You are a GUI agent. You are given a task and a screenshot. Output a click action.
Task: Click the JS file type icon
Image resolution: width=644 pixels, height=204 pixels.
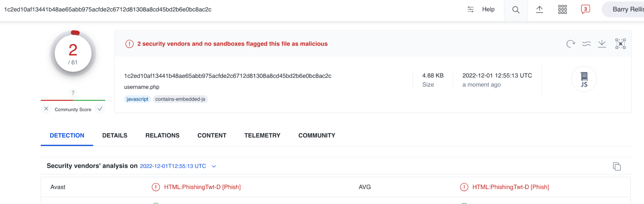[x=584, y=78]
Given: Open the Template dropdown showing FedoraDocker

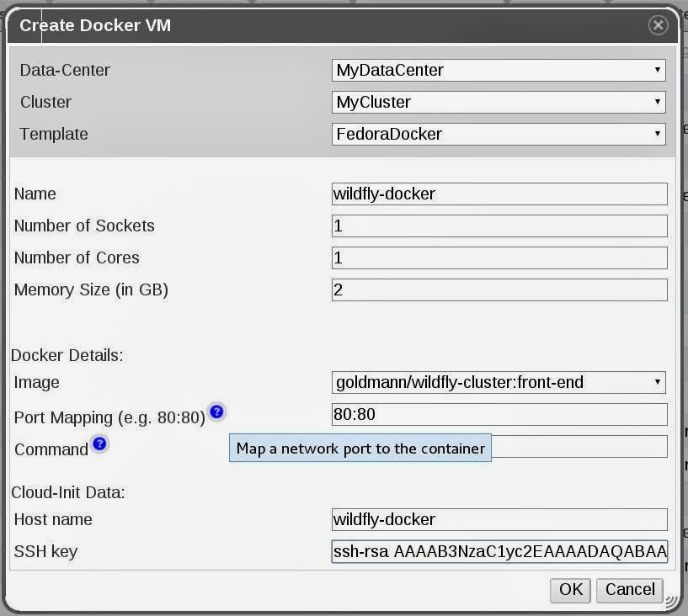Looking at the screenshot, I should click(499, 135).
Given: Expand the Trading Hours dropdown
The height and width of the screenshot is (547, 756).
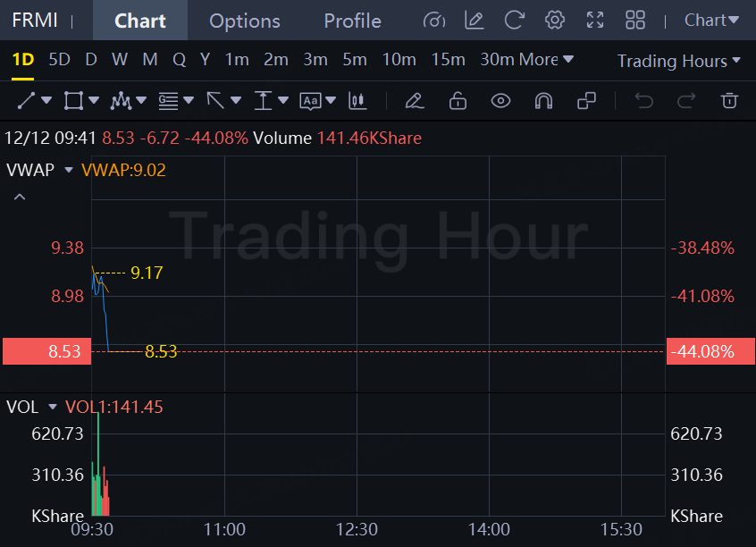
= = = = =
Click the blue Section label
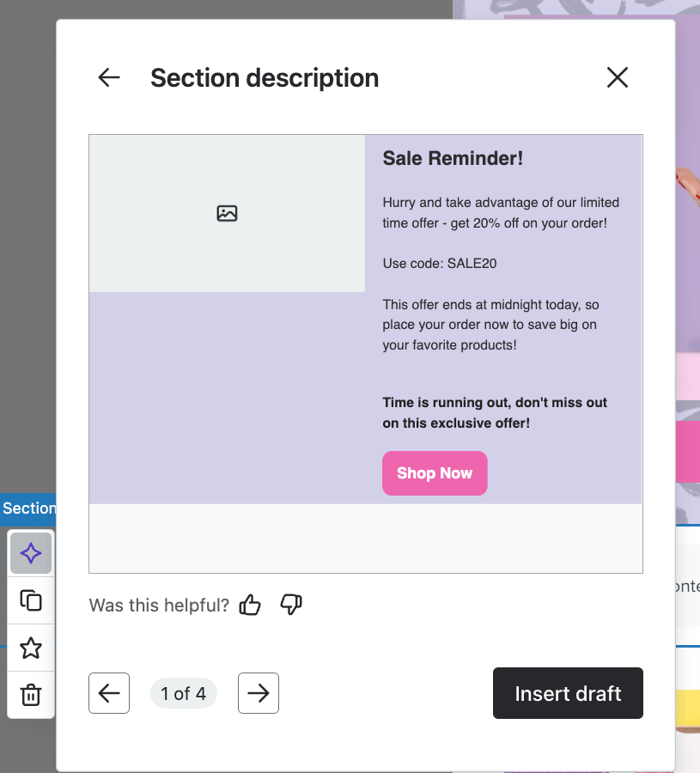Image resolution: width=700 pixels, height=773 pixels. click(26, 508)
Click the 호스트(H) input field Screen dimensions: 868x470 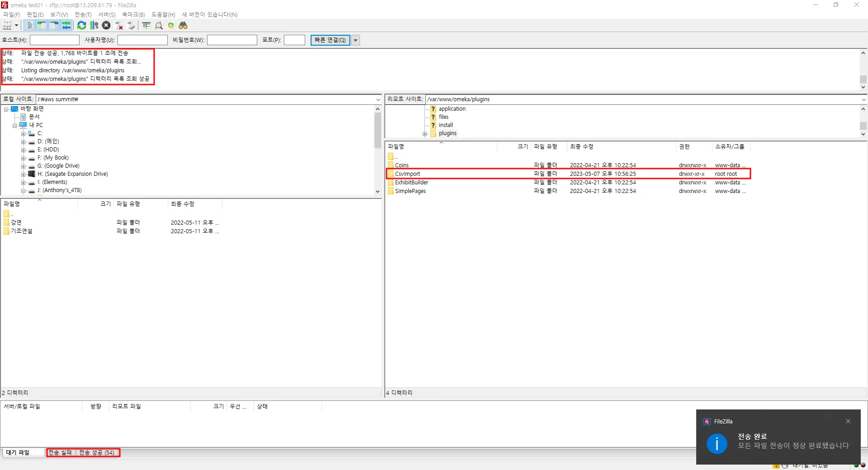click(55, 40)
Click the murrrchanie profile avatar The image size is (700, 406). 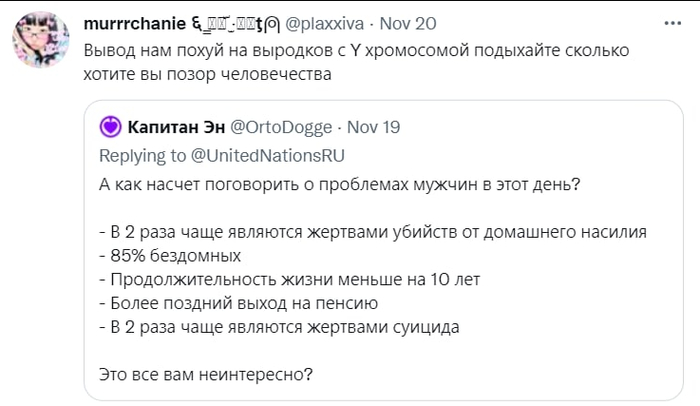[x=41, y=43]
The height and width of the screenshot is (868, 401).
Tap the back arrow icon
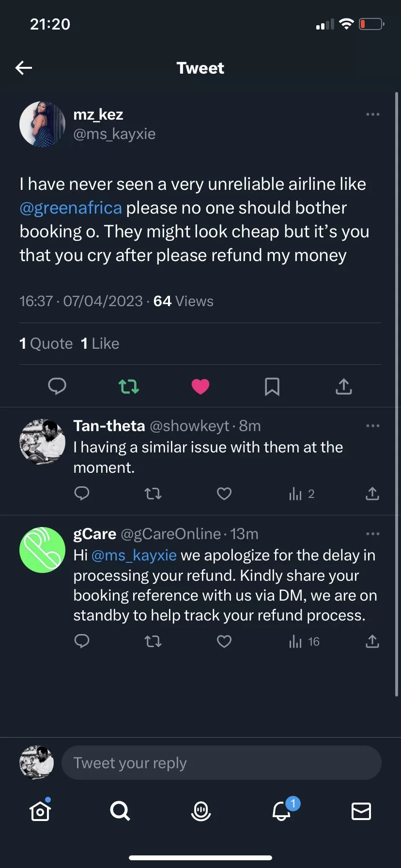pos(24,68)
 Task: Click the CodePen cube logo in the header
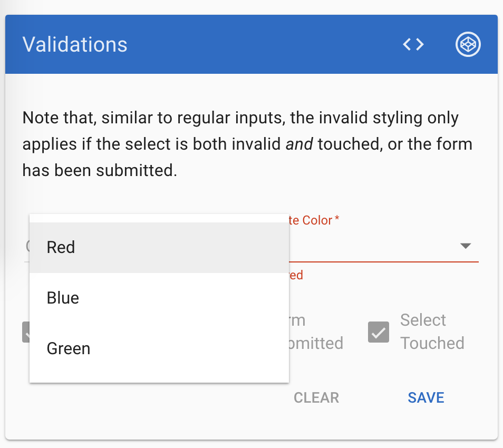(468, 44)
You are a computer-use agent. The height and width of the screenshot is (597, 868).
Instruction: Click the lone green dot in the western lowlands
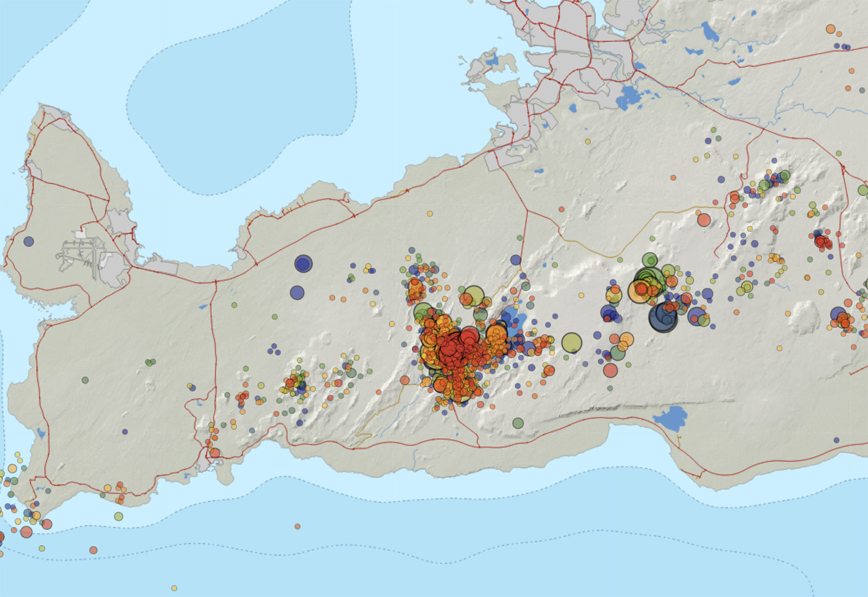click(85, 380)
= = = = =
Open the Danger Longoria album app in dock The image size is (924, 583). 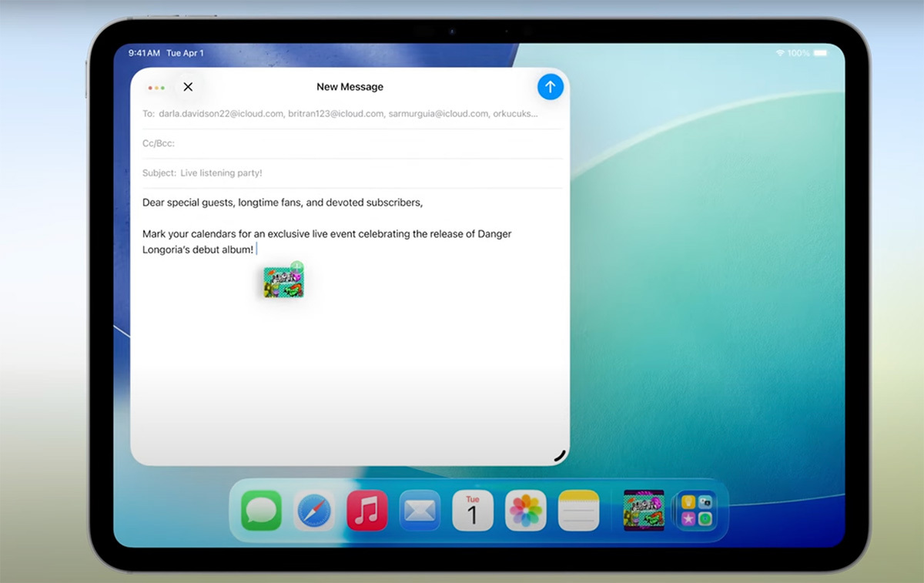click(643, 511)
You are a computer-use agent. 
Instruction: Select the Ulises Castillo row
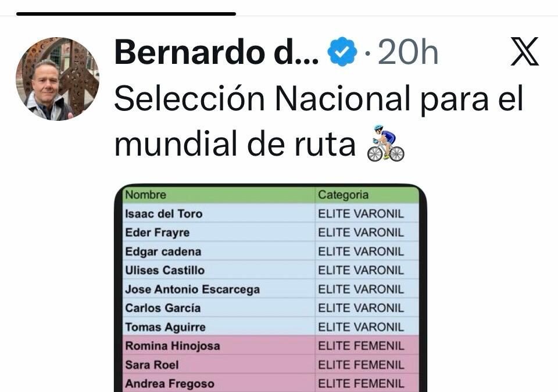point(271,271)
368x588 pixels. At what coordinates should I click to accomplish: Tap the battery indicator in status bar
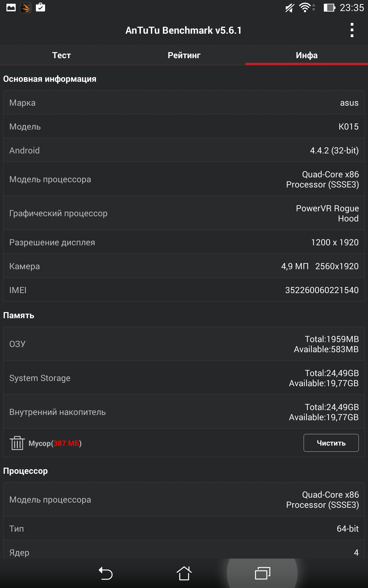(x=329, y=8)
= = = = =
- **Work order**
An exact copy of the lines above from the one with "You are a GUI" up to and including the one with "The height and width of the screenshot is (547, 756)." is required; reproduce only those lines, omitting all pictures.

- **Written response**
You are a GUI agent. You are given a task and a screenshot. Output a click action.
Task: Click the JS file type icon
Image resolution: width=644 pixels, height=204 pixels.
[x=584, y=78]
Given: Open the Template dropdown showing FedoraDocker

Looking at the screenshot, I should click(499, 135).
Given: Expand the Trading Hours dropdown
The height and width of the screenshot is (547, 756).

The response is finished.